Set exercise –
Answer these from the article on Melbourne's arts precinct:
(a) Which body released the Melbourne Arts Precinct Blueprint?
(b) What is the cost of the development project centered on the VCA's Southbank campus?
(c) Which site is being developed into a visual arts wing at the VCA?

Quoted text –
********
Alas, arts precincts maybe can make cultural cities
Wednesday, Mar 5, 2014, 03:54 AM | Source: The Conversation
The release last month of a Melbourne Arts Precinct Blueprint by Arts Victoria, that promises further development of the cultural precinct in the city’s Southbank, hasn’t come without its fair share of criticism, including views aired by Peter Tregear on this website last week. He questioned whether it was good public policy to invest more public funding into this precinct.
As director of the Victorian College of the Arts (VCA) – an institution that will benefit greatly from this planned infrastructure development – I welcome the blueprint, which you could argue is an obvious stance for me to take. But I see this development as much overdue, and believe cultural activity can make the precinct. Here’s why …
Name a city that you love. It’s likely you’ll be thinking of somewhere that concentrates activity and human presence. There are some who will think of Brasilia or Canberra for their architectural distinction, or other places that have been part of a utopian vision which, while beautifully designed, in the abstract seem somewhat ill conceived in the living.
Others will think of the French Quarter in New Orleans, or in Shanghai, or the Latin Quarter in Paris; Soho in New York or Convent Garden in London. Yes, these are now over-hyped but they are still great places to be.
So, what does make a great city? That’s a question that preoccupies many a mind greater than mine. But what I do know is that life in the kind of city I like exists in waves of change around a human-scaled core. It has an authentic function and human activity.
Peter Tregear wrote on The Conversation of his scepticism about the hopes expressed in the recently-announced plans for an expanded arts precinct in Melbourne.
As highlighted already, I welcome those plans. They recommend enhancement of the precinct. In short, that will mean creating pedestrian pathways in and around the existing arts organisations already in residence in Southbank: the Melbourne Arts Centre, Hamer Hall, the Melbourne Recital Centre, the National Gallery of Victoria, the Malthouse Theatre, the Australian Centre for Contemporary Art, Chunky Move, and so on.
A A$42.5 million development project (funded significantly by the University of Melbourne Campaign) will also be incorporated, centred on the VCA’s Southbank campus, which aims to open up the institution to the broader community.
Over and above my own declared interest, I’d suggest this will further enhance the cultural amenity for the people of Melbourne and bring long-term vibrancy through the making of art and the public experience of this.
Professor Tregear makes good and salient points about the history of such urban design decisions in other places. While accepting that so-called “precincts” can be artificially created and are often ill-conceived, it is important to recognise that, in this case, there is a clear urban design impulse of creating focus and critical mass. Melbourne has a positive history of doing this, from the original layout of the city to its more recent renewal, of revitalised laneways and residential living.
Notwithstanding the supposed galling chauvinism of Melburnians and their claims to living in the cultural capital of Australia, there is some real sense that the concentration of activity in the city has an impact of its livability.
While being a grateful recipient of support for the VCA’s infrastructure improvements, which include developing the Dodds Street police stables into a visual arts wing at the VCA, I assert that when the activity of an area has authentic and generative purpose the likelihood of success is improved.
The aforementioned planning blueprint is conscious of the potential pitfalls of urban planning that doesn’t respect locale and the stakeholders involved, of which there are many in this case.
Yes, there may be a danger in making a Disneyland of the arts, but there are also important discussions about the integration of residential and daily life with creative activities that have a positive social impact.
********
Supplied information –
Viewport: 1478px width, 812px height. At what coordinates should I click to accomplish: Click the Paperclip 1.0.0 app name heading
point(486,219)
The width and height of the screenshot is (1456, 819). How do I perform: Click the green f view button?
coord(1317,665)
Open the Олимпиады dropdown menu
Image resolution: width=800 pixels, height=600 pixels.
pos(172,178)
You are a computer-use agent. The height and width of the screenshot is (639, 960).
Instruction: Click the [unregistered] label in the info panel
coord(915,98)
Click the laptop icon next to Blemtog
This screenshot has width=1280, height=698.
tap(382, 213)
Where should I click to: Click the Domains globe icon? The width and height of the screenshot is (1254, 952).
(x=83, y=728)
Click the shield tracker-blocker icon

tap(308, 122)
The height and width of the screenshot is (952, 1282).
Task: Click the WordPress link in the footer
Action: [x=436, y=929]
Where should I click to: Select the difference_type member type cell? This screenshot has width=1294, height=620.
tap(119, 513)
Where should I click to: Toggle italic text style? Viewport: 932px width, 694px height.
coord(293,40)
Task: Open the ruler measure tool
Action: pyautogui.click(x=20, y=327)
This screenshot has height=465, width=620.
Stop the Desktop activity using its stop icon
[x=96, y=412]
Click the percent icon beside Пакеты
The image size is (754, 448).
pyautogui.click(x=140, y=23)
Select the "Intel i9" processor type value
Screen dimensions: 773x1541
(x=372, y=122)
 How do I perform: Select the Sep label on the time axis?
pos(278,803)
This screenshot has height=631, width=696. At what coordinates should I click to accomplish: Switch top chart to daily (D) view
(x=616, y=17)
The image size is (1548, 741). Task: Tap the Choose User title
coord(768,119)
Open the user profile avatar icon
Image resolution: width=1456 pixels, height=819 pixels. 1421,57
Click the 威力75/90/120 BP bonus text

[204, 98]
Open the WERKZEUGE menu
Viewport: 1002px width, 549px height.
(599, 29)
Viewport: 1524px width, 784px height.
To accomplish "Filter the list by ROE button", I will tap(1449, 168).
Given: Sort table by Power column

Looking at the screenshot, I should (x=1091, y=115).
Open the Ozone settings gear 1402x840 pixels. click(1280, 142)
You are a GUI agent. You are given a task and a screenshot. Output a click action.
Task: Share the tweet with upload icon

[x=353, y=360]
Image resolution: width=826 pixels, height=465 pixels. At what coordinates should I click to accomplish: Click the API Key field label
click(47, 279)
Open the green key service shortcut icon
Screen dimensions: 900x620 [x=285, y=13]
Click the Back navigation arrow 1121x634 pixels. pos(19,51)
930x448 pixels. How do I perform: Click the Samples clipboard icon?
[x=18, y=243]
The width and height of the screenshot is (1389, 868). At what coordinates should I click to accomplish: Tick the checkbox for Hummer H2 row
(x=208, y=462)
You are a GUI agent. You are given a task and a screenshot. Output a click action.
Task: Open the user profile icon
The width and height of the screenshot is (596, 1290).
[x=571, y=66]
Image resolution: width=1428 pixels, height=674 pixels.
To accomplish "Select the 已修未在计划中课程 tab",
********
The result –
(a) Arts Victoria
(b) A$42.5 million
(c) The Dodds Street police stables